Data provided —
- - - - - - -
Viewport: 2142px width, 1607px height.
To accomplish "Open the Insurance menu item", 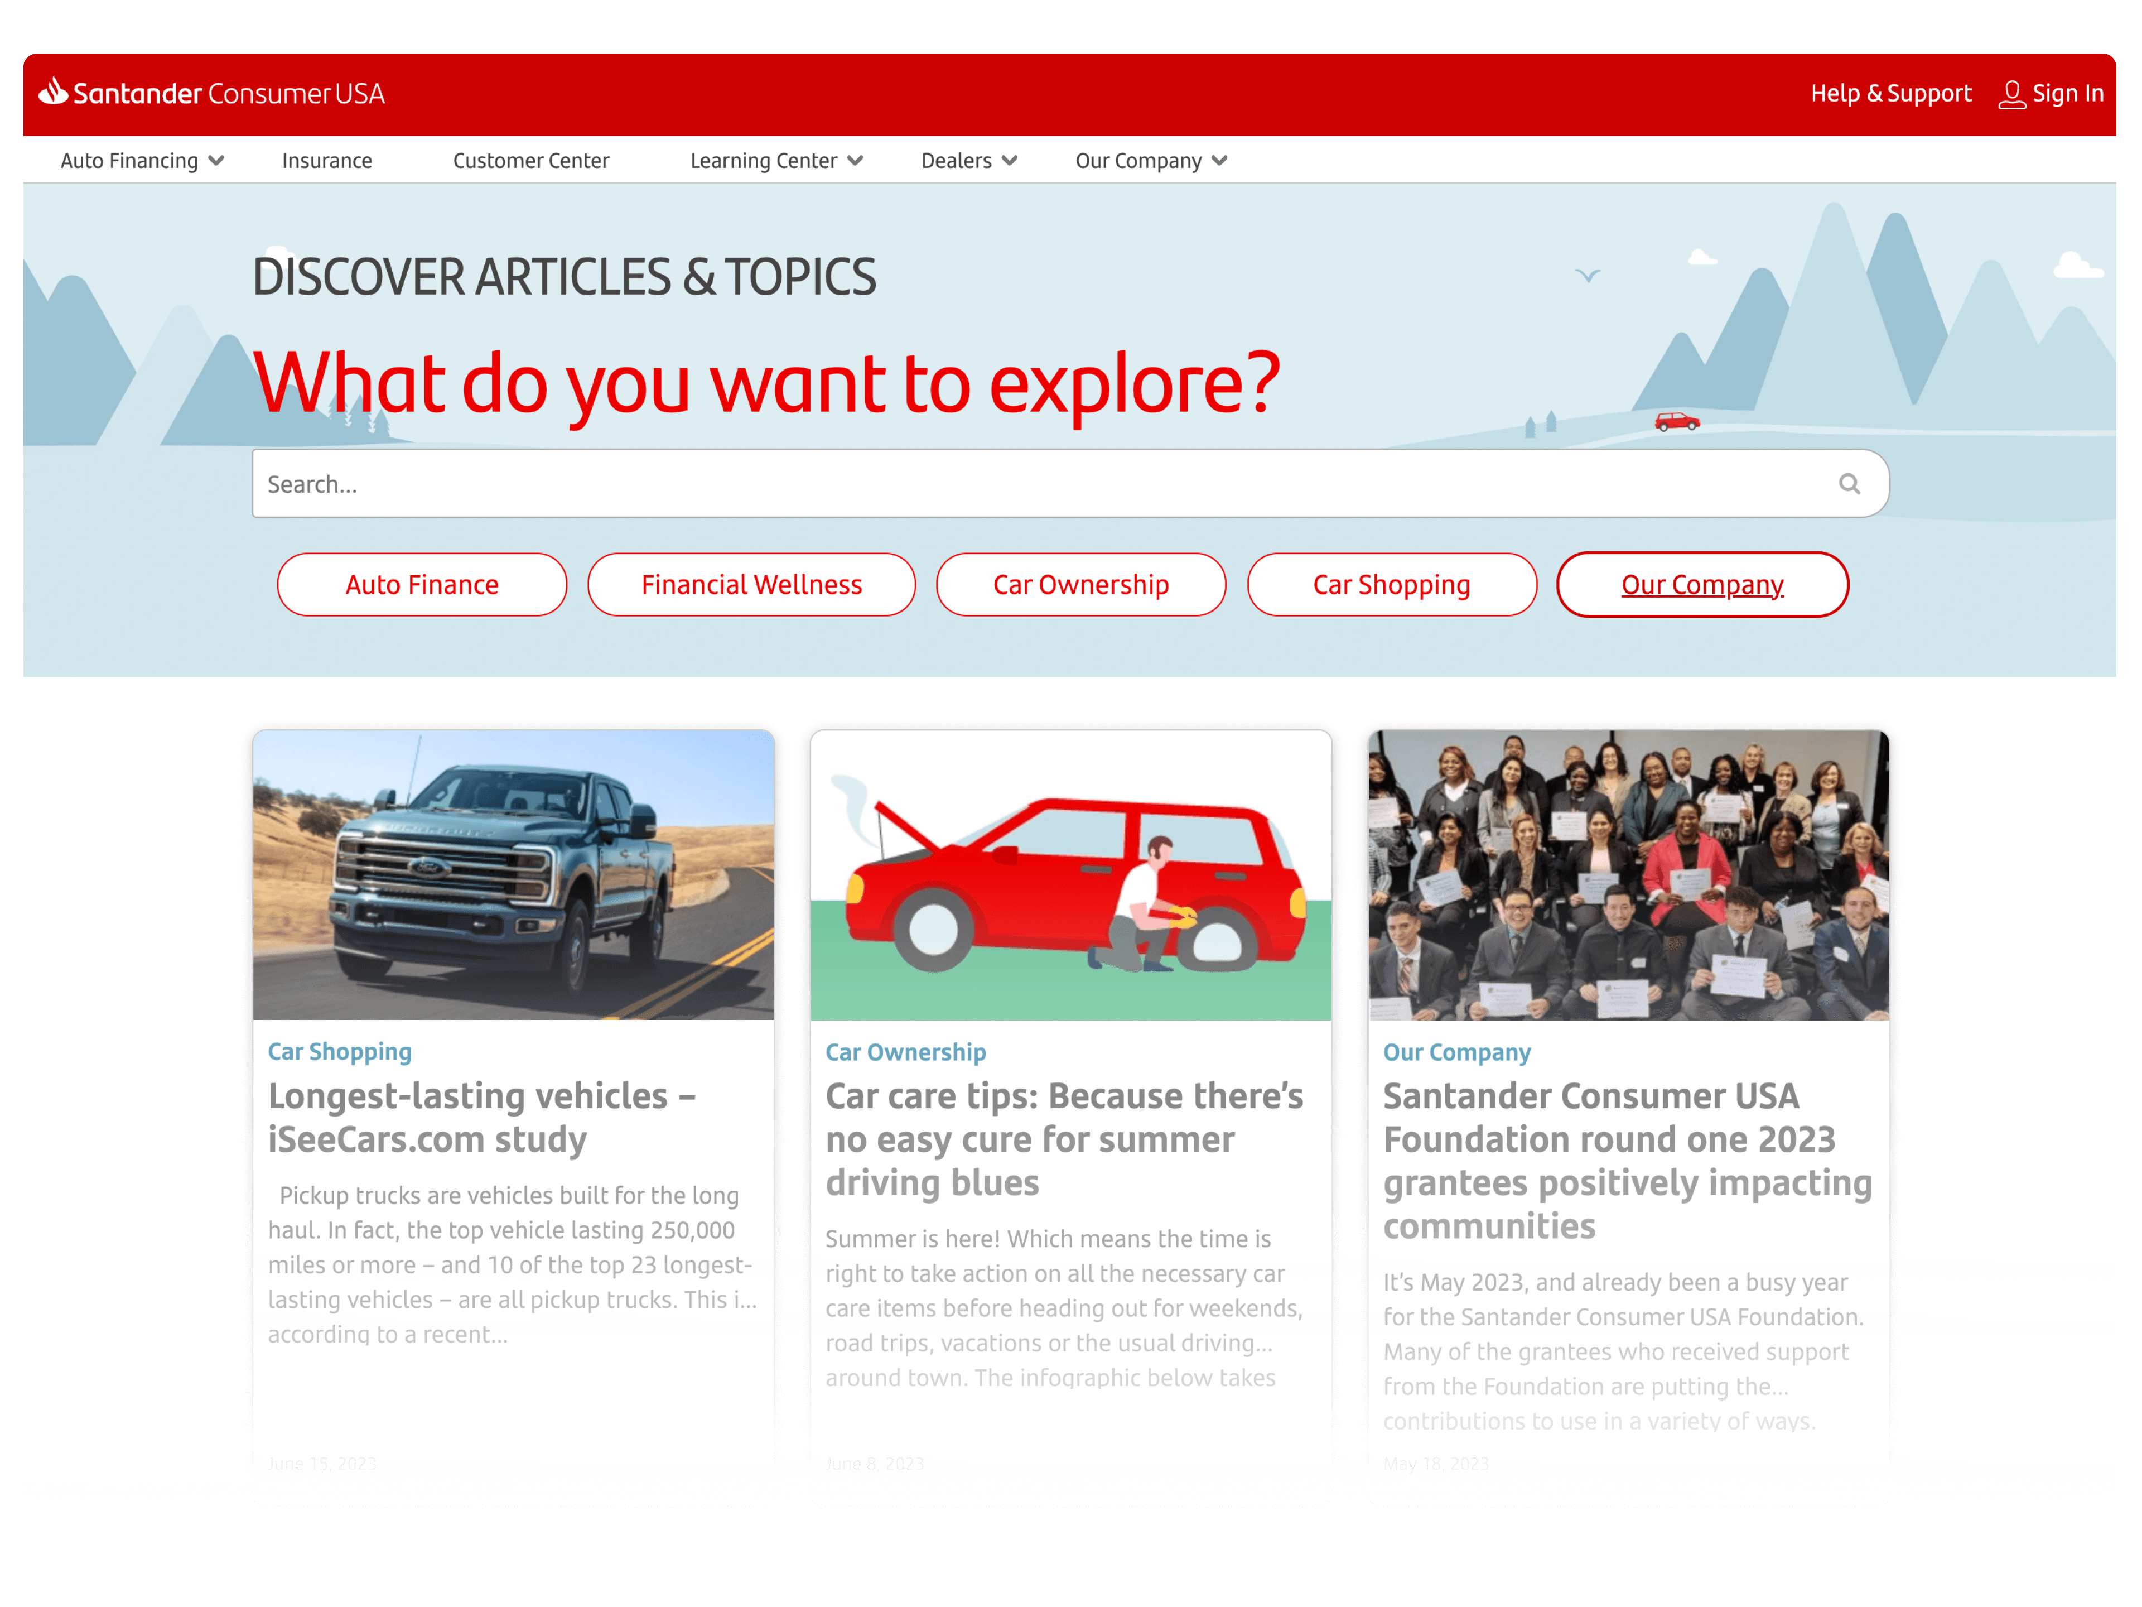I will 326,161.
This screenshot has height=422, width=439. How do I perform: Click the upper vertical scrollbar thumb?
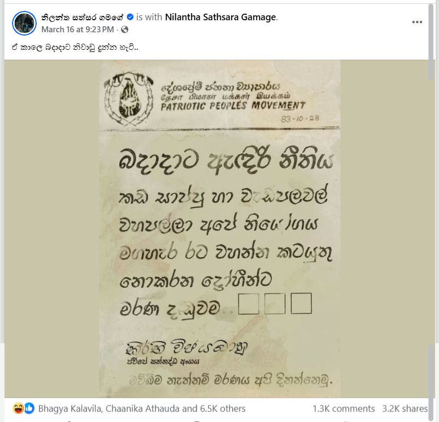point(431,42)
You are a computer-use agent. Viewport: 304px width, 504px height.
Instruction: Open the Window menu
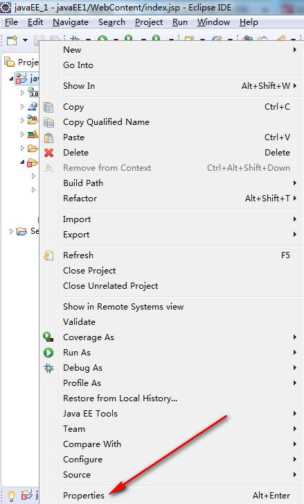pos(213,22)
- - - - - - -
What is required —
Switch "Viewport" to "Display" in the lines starting at the one that contains "You are a computer-use" and ending at the last line, and change nothing else. Leave the pictures out of your answer.

Task answer —
You are a computer-use agent. Display: 304px width, 504px height.
Instruction: Open the Window menu
pos(213,22)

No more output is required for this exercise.